Abstract Body: Background: Abl1 kinase has diverse roles in cell development, proliferation, cytoskeletal reorganization, and aging. Importantly, proarrhythmic complications are noted among cancer patients taking tyrosine kinase inhibitors, including AV block, atrial fibrillation, QTc prolongation, and tachycardia associated with heart failure.

Goals: We investigated the roles of Abl1 kinase in aging and arrhythmias using a cardiac-specific Abl1 knockout (Abl1 CKO) mouse.

Methods: Electrophysiology and arrhythmogenesis were studied using optical mapping with voltage-sensitive dye, di-4 ANEPPS.

Results: Abl1 CKO resulted in sudden death (median survival 39 weeks, n=31). Abl1 CKO mouse hearts (mean age 31 weeks) showed significant APD prolongation (64±5 vs. 72±4 ms, p=0.001, Figure 1A), increased APD dispersion (14±2 vs. 21±8 ms, p=0.047) but conduction velocity was not changed (longitudinal CV=0.81±0.05 vs. 0.78±0.08 m/s p =0.51, transverse CV=0.5±0.10 vs. 0.5±0.06 m/s p = 0.32). Oxidative stress using perfusion of 10 µM paraquat for 90 minutes caused further APD prolongation (109±23 ms) and triggered frequent premature ventricular contractions (PVC) in Abl1 CKO hearts (Figure 1B). In atria, AV delay was significantly longer (55±3 vs. 63±8 ms, p=0.03, Figure 1C), associated with significantly longer rise time (4.1±0.7 vs. 5.3±0.5 ms, p=0.006) and increased conduction time between right and left atrium (6.3±1.7 vs. 9.2±1.6 ms, p=0.006). S1S2 stimulation caused frequent premature atrial contractions (n=0/7 in control vs. 5/8 hearts, Figure 1D).

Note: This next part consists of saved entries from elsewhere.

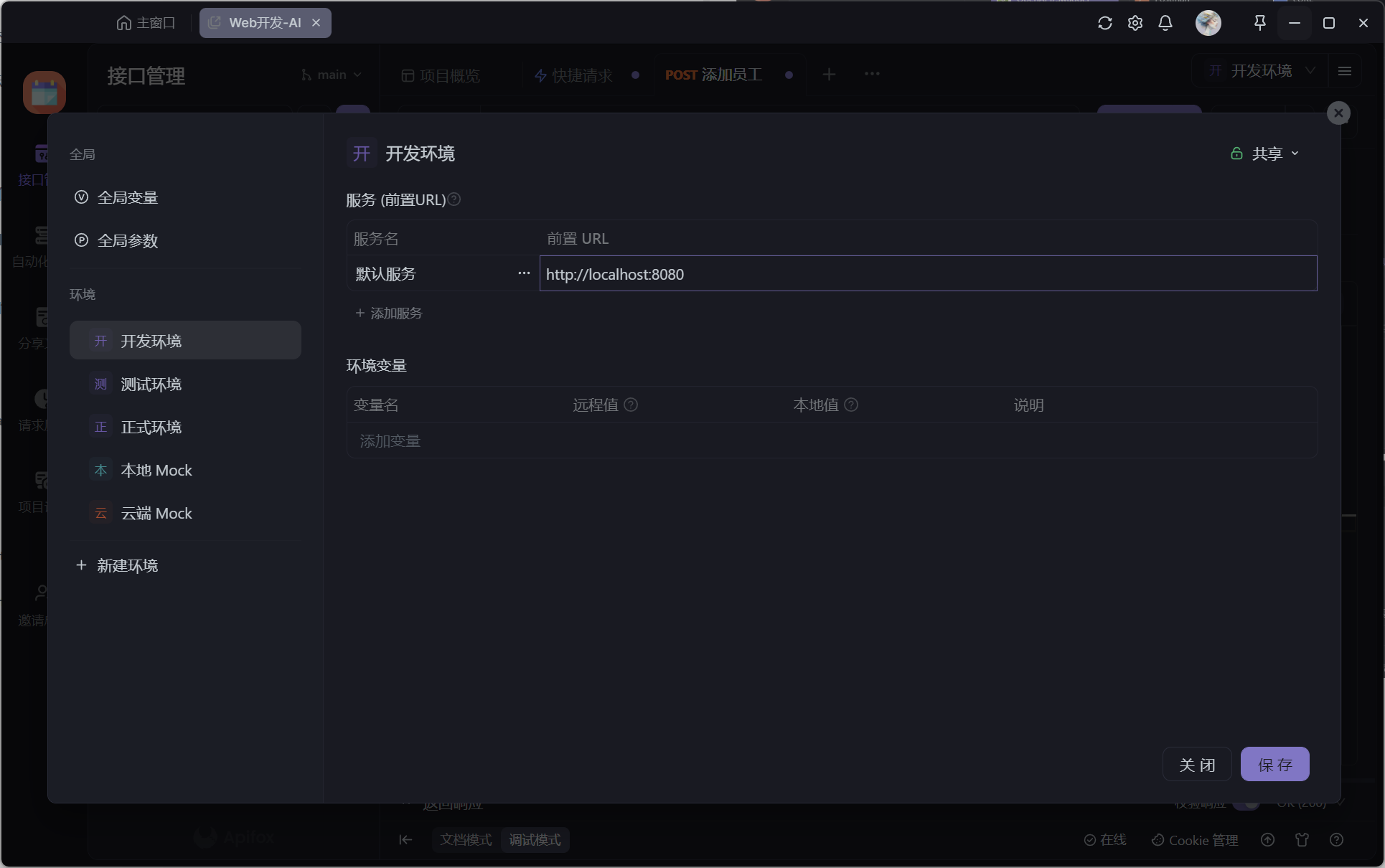Image resolution: width=1385 pixels, height=868 pixels.
Task: Click the 前置 URL input field
Action: (927, 274)
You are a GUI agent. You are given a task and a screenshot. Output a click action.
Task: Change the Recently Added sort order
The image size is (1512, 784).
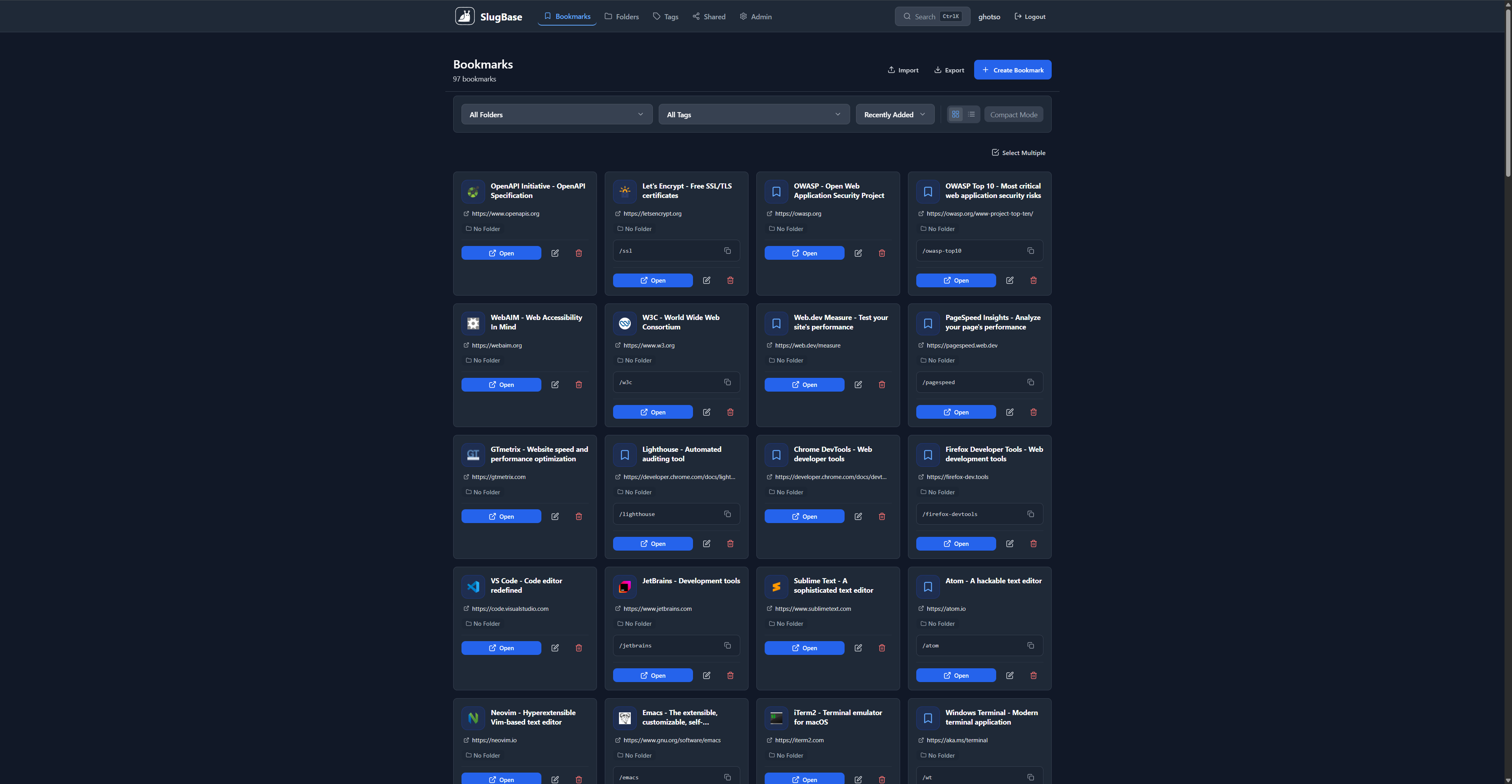click(895, 115)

Conclusion: Abl1 CKO hearts demonstrate sudden death, APD prolongation, increased vulnerability to oxidative stress, conduction disorders such as increased AV delay and frequent AV block, and arrhythmia induction associated with slow atrial conduction, which are typical features of aging myocardium, suggesting that alteration in Abl1 kinase may be an important factor underlying age-associated electrical remodeling.